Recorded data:
····················

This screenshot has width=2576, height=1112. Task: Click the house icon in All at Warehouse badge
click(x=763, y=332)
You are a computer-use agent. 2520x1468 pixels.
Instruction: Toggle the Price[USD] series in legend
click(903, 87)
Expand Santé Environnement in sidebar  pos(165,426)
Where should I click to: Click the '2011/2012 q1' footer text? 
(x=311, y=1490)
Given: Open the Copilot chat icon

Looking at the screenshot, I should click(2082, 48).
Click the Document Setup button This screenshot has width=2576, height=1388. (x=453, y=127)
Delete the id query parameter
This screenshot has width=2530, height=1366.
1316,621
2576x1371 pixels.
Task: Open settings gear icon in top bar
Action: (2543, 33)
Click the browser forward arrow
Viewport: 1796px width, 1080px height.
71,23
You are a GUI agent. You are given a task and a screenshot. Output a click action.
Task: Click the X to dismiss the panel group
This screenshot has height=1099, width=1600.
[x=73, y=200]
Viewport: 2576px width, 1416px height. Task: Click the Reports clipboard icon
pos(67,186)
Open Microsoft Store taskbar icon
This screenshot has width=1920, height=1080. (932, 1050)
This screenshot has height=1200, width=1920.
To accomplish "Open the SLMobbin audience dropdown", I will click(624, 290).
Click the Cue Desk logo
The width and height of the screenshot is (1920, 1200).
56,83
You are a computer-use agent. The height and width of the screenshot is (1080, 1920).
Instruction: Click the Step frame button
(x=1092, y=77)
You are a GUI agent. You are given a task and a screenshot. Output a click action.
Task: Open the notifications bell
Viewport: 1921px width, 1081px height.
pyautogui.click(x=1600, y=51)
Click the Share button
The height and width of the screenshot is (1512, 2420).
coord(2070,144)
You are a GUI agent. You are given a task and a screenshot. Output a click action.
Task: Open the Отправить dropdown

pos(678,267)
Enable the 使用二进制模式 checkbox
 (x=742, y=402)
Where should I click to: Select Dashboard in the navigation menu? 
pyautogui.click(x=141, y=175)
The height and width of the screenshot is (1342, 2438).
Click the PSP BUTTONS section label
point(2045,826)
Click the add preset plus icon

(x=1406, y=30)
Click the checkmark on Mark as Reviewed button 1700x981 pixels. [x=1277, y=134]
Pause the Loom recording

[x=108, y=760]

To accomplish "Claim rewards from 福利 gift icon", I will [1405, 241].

····················

### [Work task]
For each line above that has the word "computer", add one to a tally, and report the final tally alone.

### [Final answer]
2